ABOUT THIS EXERCISE:
Below are some entries. Return exactly the lines from the one with "Task: Click the red record button" through the final line, leaving out any pictures.
+ + + + + + +
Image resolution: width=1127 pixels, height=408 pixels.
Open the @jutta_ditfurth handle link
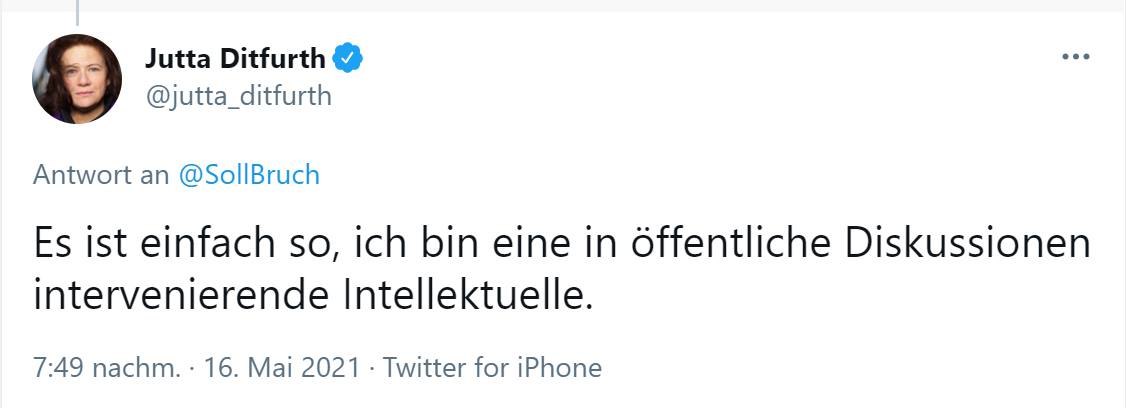(x=238, y=96)
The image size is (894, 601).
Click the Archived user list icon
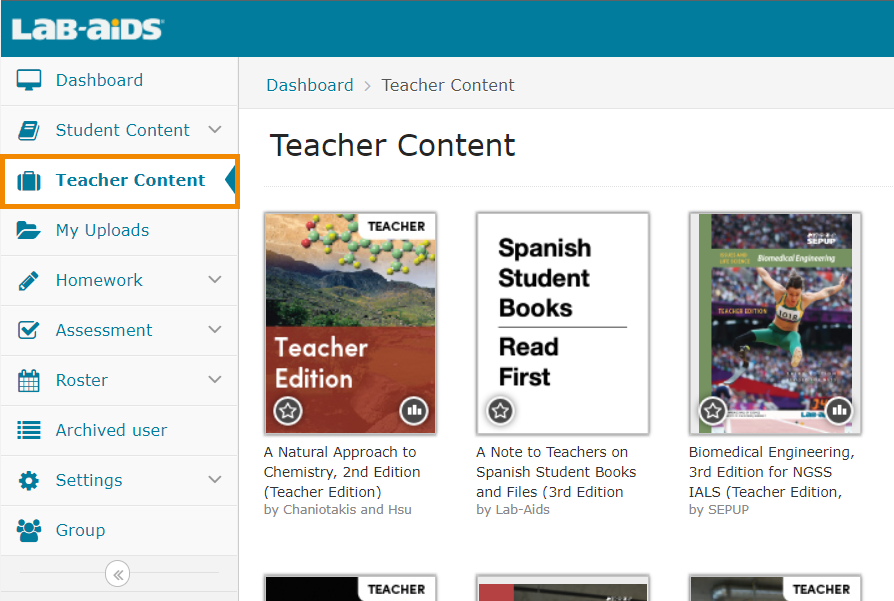tap(29, 430)
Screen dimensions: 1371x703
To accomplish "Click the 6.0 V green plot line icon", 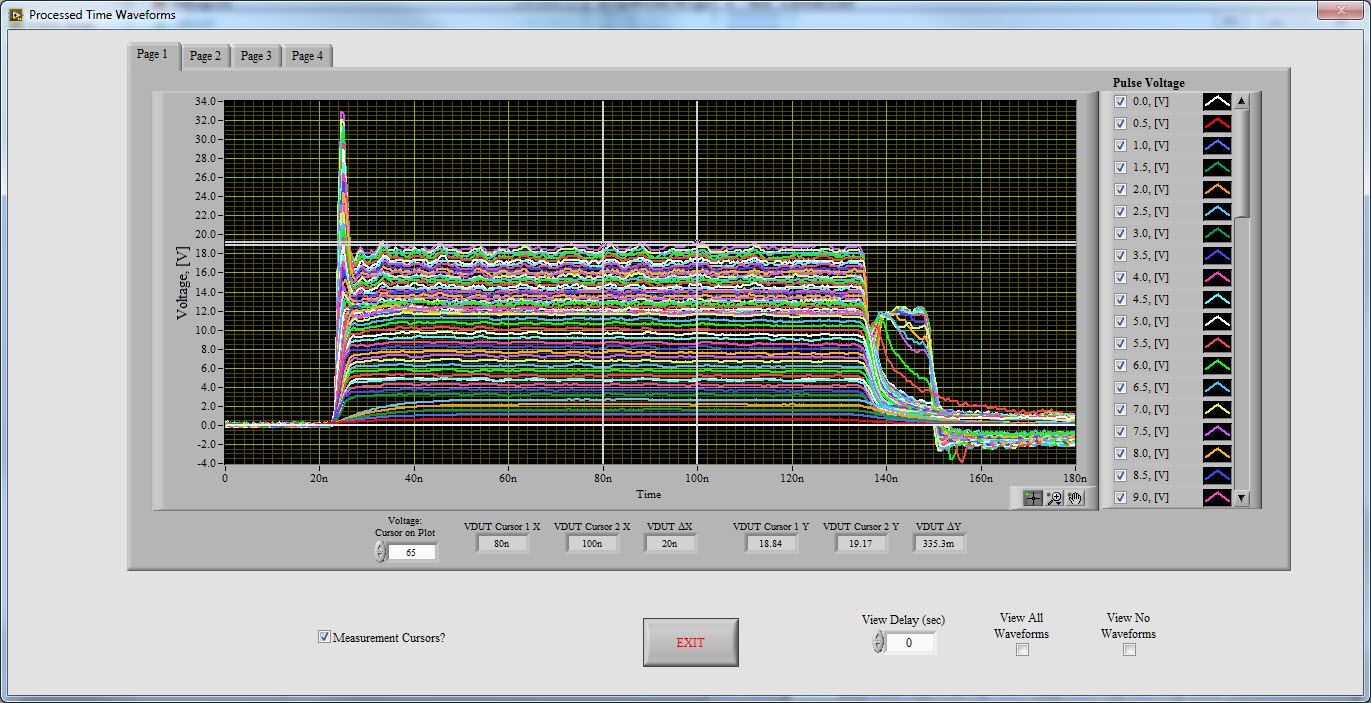I will tap(1216, 365).
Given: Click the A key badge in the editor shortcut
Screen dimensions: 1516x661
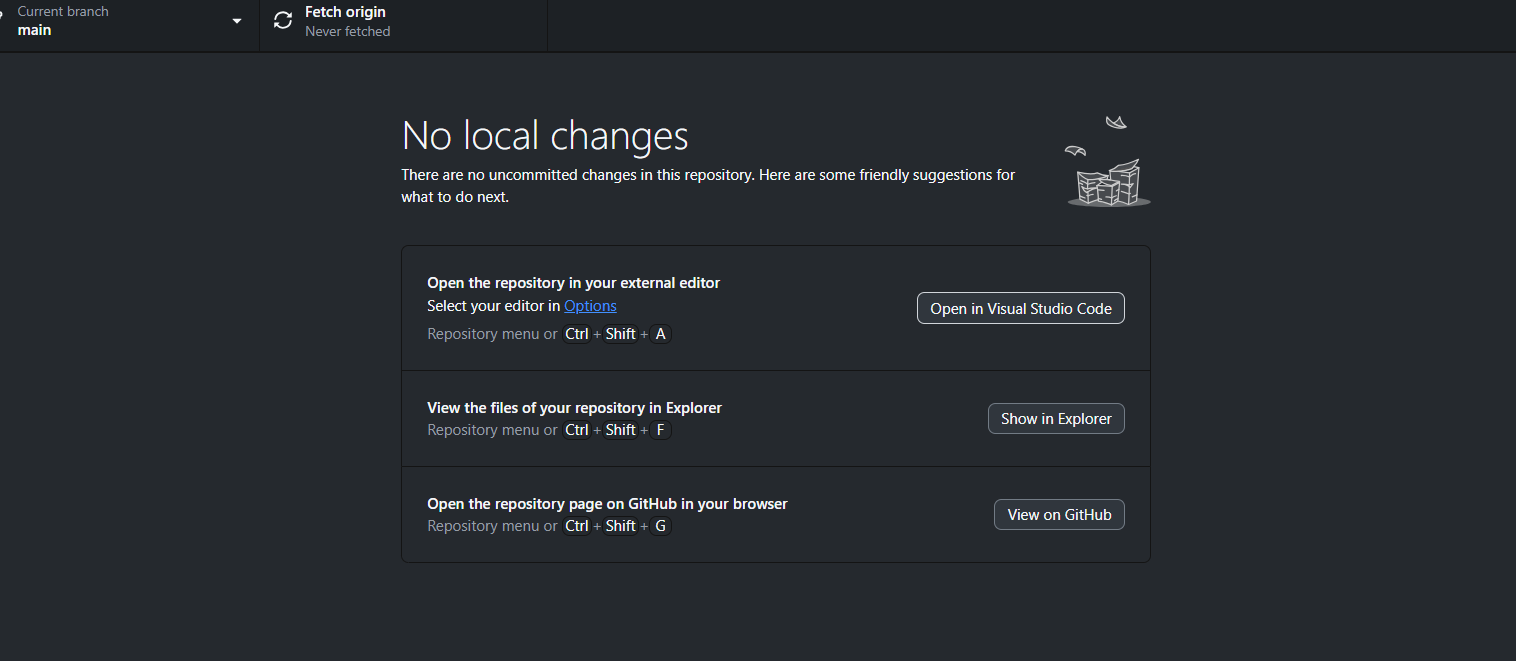Looking at the screenshot, I should pyautogui.click(x=660, y=334).
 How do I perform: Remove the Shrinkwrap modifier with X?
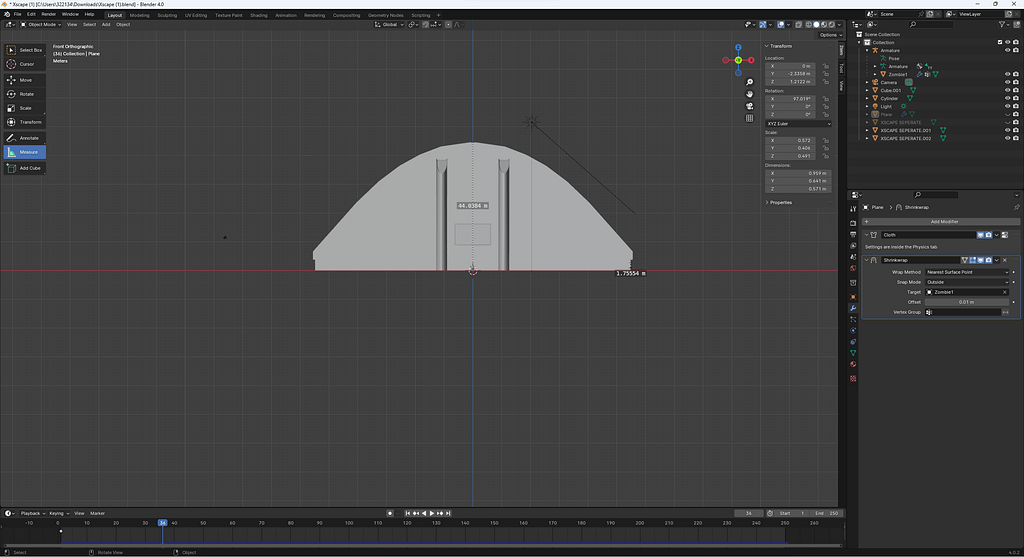1005,260
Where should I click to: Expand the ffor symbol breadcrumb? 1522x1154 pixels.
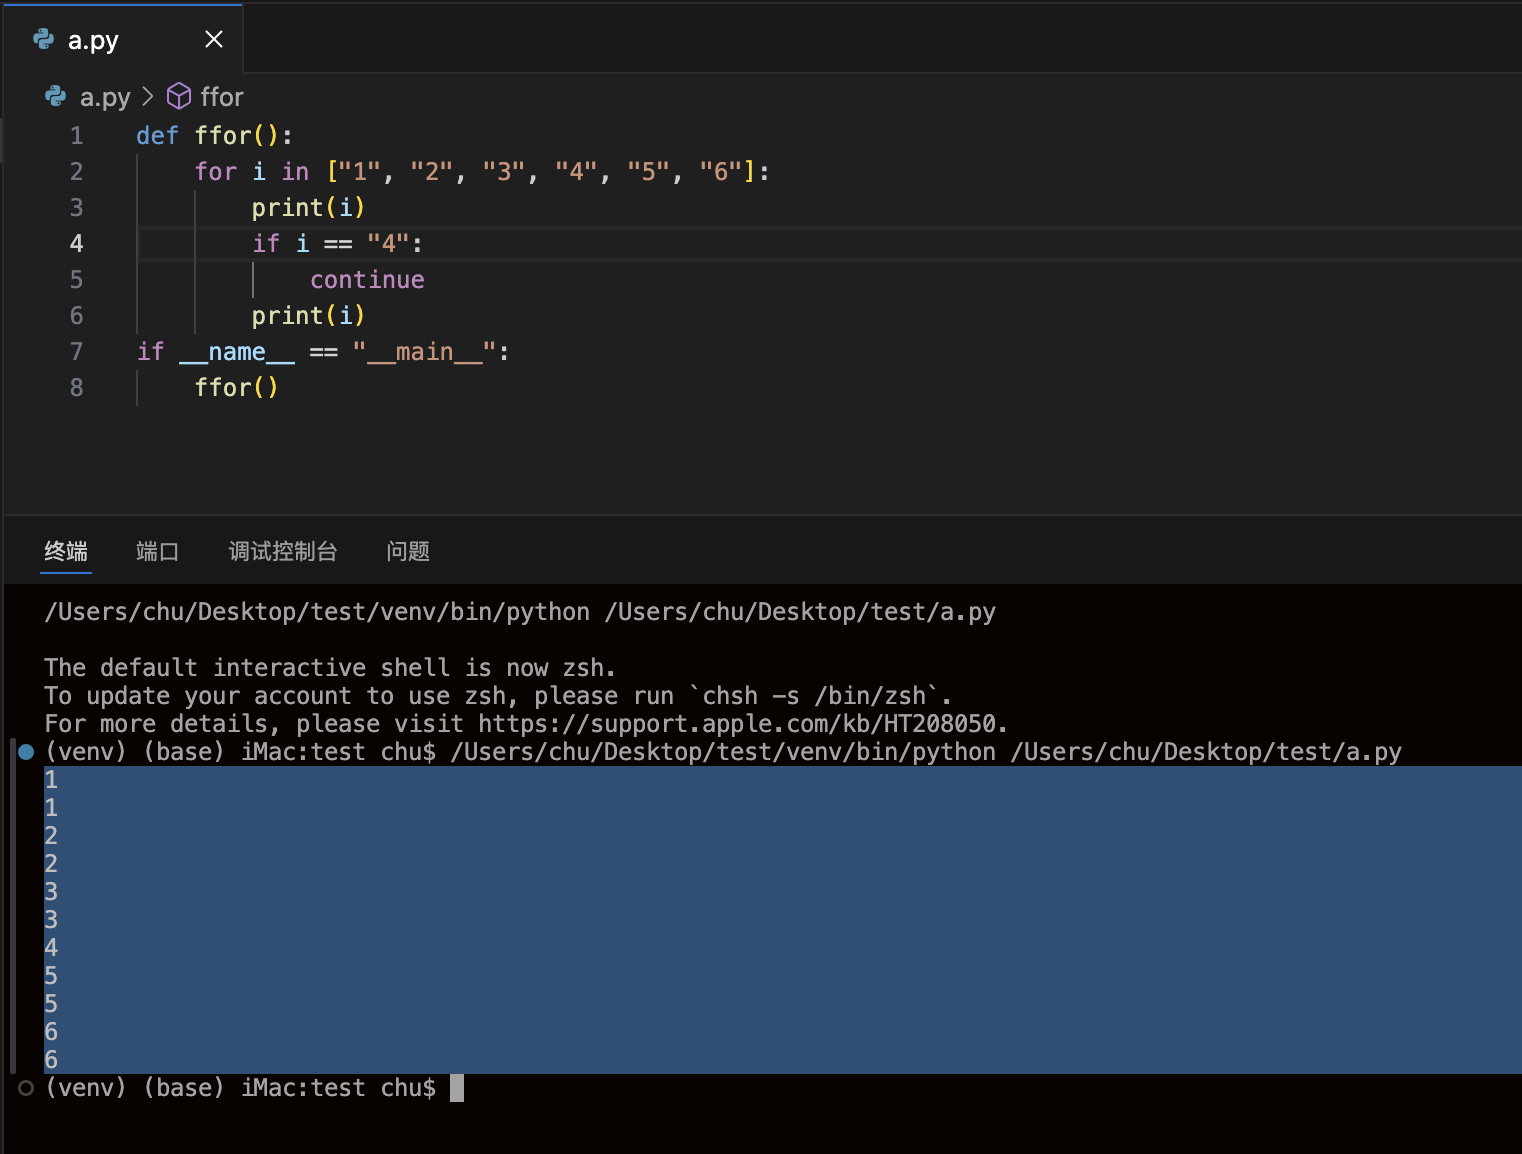point(221,97)
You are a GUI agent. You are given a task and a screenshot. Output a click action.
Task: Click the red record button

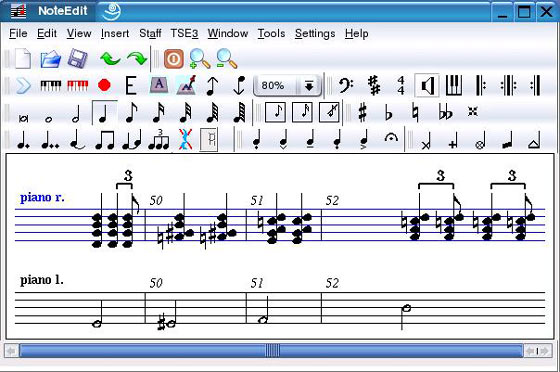pyautogui.click(x=104, y=86)
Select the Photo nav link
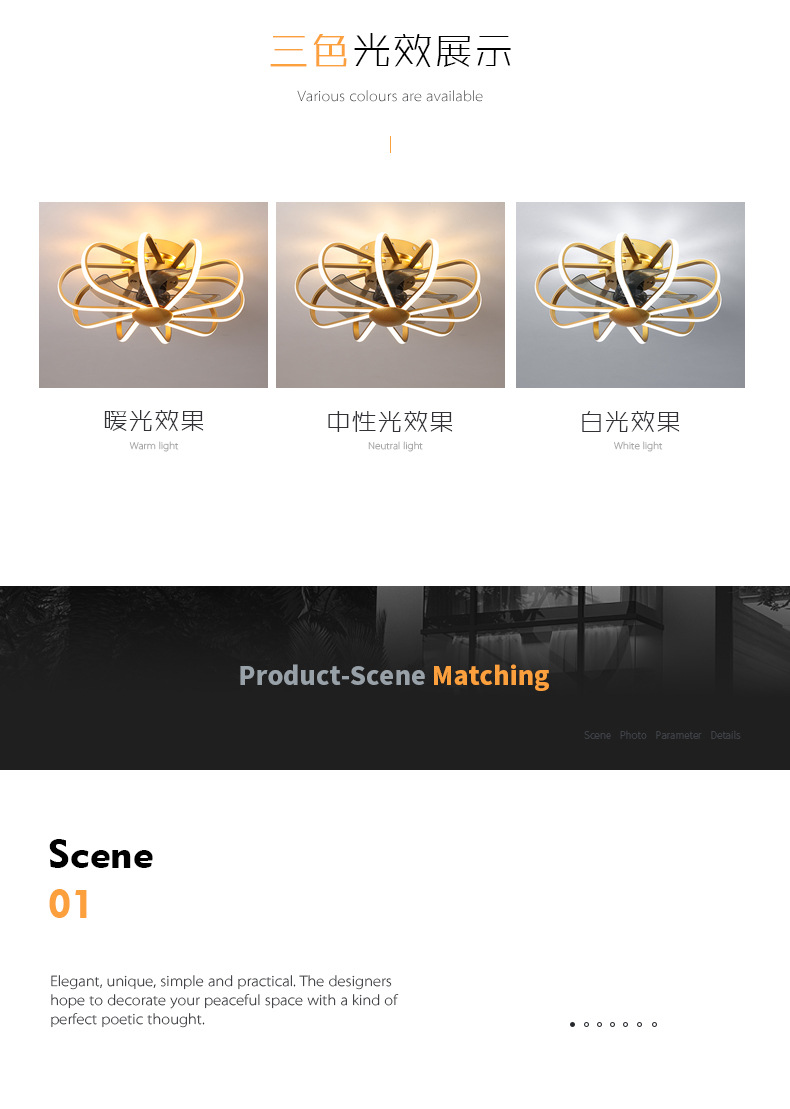The width and height of the screenshot is (790, 1109). click(633, 736)
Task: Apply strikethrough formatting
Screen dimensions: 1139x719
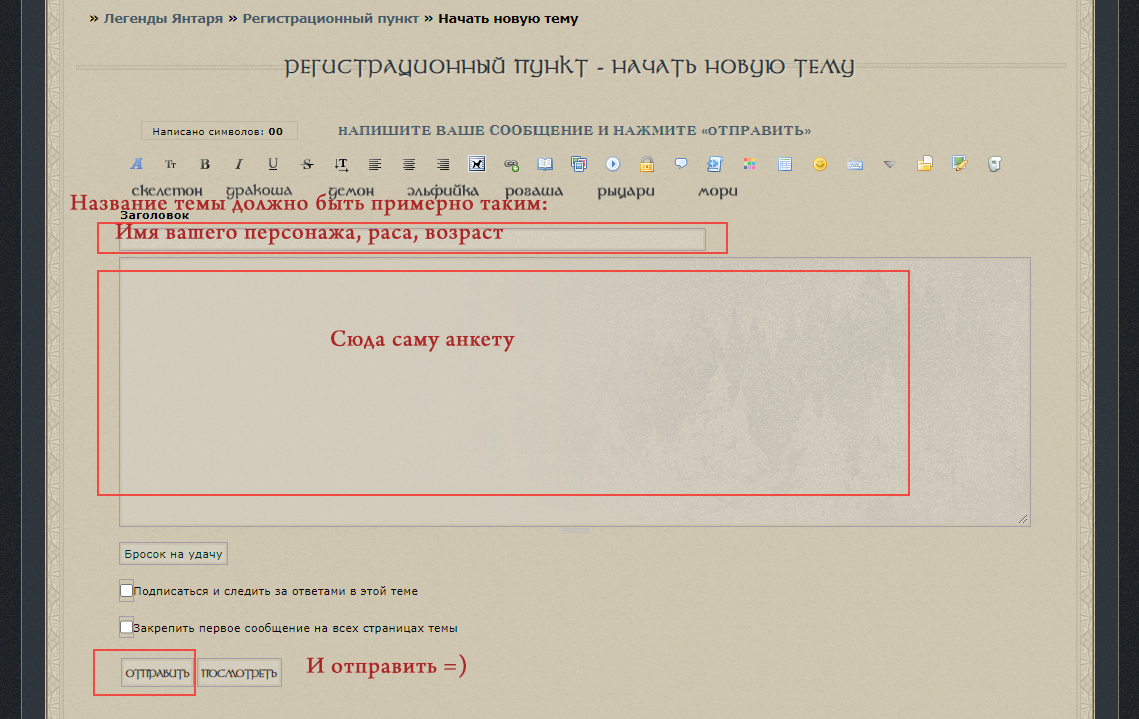Action: pyautogui.click(x=306, y=164)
+ + + + + + +
PROBLEM SOLUTION:
Task: Click the red record button

pyautogui.click(x=104, y=86)
Select the Photo nav link
The width and height of the screenshot is (790, 1109). click(633, 736)
Task: Apply strikethrough formatting
Screen dimensions: 1139x719
Action: pyautogui.click(x=306, y=164)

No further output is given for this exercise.